Have You Ever Wondered—
Is It Wrong to Gamble?
LOTTERIES, betting on horses and other forms of racing, games of skill and of chance—all affect the lives of countless millions of persons every day. Of course, gambling has always been present in human society. But today it plays a bigger role in life than it did years ago.
WHY IS GAMBLING SO POPULAR TODAY?
There are several basic reasons. In the 20th century increased emphasis has been put on material possessions, and modern technology has made them available in varieties and quantities never possible before. Air flight has also made travel to distant places easier. But these things all require money. Gambling holds out the lure of “easy money,” lots of it.
The promise of large prizes has a powerful influence. The biggest lottery in the world, Spain’s El Gordo, “The Fat One,” annually pays out about £200 million ($460 million, U.S.) at Christmastime. Last year, members of a Roman Catholic Church in Granollers netted £40 million ($92 million, U.S.) as a result of the sale of some of these lottery tickets by their priest. In Britain, a record sum of just under £1,000,000 ($2.3 million, U.S.) was paid to a man in February 1980 as a football-pool dividend. As prizes get bigger the inducement becomes stronger.
Then there is the excitement related to gambling. In a world where problems weigh heavily, some find that flights of fancy into a world of wealth add spice to living. After all, somebody has to win. “It could well be me!” each gambler feels.
WHO REALLY WINS AT GAMBLING?
Prizes can be large or small, but it is obvious that the gambling promoter is always on the winning side, otherwise he would be unable to operate. The case of a man in England illustrates this. After he got thousands of pounds in a winning streak at horse-race betting, he was banned for life from his local betting shop. Why? As the manager said: “His business had become uneconomical for us.”
“What about the years I was losing?” lamented the customer. “They welcomed my money then with open arms.” Ah, but that was a different story!
Even a big win does not necessarily bring happiness to the one who gets it. Once the news leaks out, begging letters and “friends” often descend. When a married couple won the biggest-ever prize on the French National Lottery, they decided to share their “luck” with their family. To each family member they gave a sizable sum of money. But disputes over the way the money had been divided soon led to fights and the eventual breakup of the family. Later, in an effort to protect his property, the husband took to sleeping with a revolver under his pillow.
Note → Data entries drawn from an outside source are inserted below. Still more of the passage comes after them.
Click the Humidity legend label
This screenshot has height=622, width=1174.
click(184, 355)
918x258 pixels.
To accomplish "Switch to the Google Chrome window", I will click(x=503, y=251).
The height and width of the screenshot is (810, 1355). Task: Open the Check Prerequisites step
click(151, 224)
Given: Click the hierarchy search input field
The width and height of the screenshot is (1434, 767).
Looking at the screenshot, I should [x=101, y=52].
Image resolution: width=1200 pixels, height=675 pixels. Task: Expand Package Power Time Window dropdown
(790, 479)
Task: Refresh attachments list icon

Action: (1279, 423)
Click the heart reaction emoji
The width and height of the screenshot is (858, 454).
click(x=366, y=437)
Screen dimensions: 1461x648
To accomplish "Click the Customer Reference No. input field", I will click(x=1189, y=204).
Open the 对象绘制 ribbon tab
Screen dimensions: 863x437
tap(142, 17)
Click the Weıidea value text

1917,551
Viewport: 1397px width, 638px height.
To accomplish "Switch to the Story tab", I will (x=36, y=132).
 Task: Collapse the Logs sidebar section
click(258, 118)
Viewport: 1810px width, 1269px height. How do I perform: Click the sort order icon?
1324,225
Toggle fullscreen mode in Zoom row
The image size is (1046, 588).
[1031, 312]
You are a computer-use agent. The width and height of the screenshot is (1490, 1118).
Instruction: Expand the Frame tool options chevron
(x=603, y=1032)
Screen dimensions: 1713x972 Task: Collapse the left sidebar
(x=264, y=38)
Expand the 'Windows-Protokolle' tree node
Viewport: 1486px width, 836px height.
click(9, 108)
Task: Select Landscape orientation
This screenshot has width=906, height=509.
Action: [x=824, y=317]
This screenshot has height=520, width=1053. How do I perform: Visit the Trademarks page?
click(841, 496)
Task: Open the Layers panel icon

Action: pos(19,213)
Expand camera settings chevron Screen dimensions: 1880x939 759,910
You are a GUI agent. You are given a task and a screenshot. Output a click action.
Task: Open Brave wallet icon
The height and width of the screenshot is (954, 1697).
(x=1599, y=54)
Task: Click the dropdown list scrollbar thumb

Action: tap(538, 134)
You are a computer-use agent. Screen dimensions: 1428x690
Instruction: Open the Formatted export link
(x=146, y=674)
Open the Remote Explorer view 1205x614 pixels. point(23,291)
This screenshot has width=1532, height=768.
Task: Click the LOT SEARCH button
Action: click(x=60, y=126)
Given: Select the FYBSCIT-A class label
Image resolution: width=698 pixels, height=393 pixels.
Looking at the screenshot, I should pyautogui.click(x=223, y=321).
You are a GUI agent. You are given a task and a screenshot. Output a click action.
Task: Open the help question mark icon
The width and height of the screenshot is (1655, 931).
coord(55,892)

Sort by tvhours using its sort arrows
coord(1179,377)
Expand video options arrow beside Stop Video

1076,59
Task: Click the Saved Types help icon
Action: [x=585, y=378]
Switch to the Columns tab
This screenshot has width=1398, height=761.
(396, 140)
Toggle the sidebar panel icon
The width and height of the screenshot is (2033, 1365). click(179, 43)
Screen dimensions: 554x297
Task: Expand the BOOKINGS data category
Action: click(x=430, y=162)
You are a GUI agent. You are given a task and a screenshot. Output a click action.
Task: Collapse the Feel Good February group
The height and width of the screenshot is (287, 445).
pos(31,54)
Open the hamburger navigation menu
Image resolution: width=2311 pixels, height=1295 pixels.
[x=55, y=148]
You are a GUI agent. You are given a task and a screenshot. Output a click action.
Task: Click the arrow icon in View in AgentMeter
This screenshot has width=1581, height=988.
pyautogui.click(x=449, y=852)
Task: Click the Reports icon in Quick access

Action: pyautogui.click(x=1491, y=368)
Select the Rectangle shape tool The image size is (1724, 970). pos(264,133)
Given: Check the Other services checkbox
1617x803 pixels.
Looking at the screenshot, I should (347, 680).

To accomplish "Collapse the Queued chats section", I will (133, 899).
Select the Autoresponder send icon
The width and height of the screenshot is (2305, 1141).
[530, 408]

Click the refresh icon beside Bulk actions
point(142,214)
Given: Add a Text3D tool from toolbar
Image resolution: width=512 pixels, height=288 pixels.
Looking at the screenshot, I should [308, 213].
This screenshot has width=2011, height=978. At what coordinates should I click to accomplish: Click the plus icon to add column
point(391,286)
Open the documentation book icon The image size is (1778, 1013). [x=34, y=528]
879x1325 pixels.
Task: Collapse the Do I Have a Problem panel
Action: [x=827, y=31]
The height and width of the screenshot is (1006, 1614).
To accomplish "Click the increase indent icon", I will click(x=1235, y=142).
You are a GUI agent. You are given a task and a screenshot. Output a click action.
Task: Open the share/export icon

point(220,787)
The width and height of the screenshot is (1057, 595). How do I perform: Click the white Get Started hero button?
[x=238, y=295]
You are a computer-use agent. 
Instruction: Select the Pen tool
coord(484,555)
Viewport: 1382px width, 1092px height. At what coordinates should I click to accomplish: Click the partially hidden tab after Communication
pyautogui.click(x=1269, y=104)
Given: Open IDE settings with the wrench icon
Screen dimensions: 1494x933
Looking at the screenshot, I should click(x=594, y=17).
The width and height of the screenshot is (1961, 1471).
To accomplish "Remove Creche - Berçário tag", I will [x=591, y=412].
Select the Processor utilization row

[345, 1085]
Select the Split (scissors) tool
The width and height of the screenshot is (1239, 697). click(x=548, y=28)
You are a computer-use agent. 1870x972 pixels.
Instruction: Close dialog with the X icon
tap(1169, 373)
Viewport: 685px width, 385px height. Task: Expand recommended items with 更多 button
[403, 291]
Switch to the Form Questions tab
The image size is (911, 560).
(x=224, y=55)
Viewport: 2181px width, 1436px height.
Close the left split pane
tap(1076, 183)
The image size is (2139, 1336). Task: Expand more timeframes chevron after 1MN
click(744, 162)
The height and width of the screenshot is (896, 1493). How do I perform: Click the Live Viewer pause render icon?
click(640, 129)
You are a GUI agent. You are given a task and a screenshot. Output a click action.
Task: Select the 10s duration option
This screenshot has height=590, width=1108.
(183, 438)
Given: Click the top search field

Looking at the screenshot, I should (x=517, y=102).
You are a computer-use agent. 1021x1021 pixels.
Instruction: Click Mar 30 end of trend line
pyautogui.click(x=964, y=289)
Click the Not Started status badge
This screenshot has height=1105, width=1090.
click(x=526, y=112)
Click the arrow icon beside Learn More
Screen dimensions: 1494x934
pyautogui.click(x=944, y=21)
Waking up one night, he saw a figure outlined by the window. Mistaking his wife for a burglar, he shot and killed her.
“I will never buy another lottery ticket,” vowed the widower. Money cannot buy contentment and family unity.
Of course, not everybody becomes a compulsive gambler, but the danger is real. As “Gamblers Anonymous” points out: “Once a man is in the grip of this addiction [gambling], he has lost all control, all sense of moral values.” In every respect, such a person is the loser. When so much is at stake, how much wiser not to get involved in the first place!
WHY DOES GAMBLING STILL CARRY A STIGMA?
Although many people may envy one who wins at gambling, they are more inclined to respect and trust a man who is a hard worker. Their viewpoint is often a result of experience. The Bible also recommends honest work instead of relying on chance. “Do you know a hard-working man? He shall be successful and stand before kings!” So said wise King Solomon in summing up the matter.—Prov. 22:29, The Living Bible.
Similarly, the apostle Paul, in writing to Christians at Ephesus, advised that a man should do “with his hands what is good work.” In that way, Paul adds, he may also “have something to distribute to someone in need.” How much finer to be giving under those circumstances than from money won by chance!—Eph. 4:28.
In many countries gambling has attracted criminal elements and, as a result, much corruption. Even where this is not so, the temptation to be dishonest usually presents itself somewhere along the line. As one scientist put it: ‘Defrauding a lottery is easy with a little scientific knowledge.’ It is a fact that wherever luck and chance are involved, the likelihood of somebody’s tampering with the results cannot be ruled out.
The stigma of gambling is clearly reflected in the Jewish Mishnah. Among those disqualified from being either witnesses or judges was “a dice-player.” Why this prohibition? Simply because such men were considered to be morally unreliable and, possibly, to have their judgment impaired. In most branches of society, involvement in gambling still carries with it a stigma.
IS GAMBLING A RESPONSIBLE USE OF OUR ASSETS?
“Getting rich quick” can warp an individual’s thinking. Even though there is more money, family ties often suffer.
Money is an asset, just like time, health and ability. Even if we are not motivated by greed and feel that no economic hardship will come to us or to our families from our gambling, we do have a further moral responsibility to consider. The Bible urges us to “work at good, to be rich in fine works, to be liberal, ready to share.” Only in this way, it reminds us, can we ever get a “firm hold on the real life.” (1 Tim. 6:17-19) A Christian seeks to accomplish as much good as he can with the wise use of his time and whatever money he has. For him, this is reason enough to shun gambling, whatever its form, however large or small the stakes involved.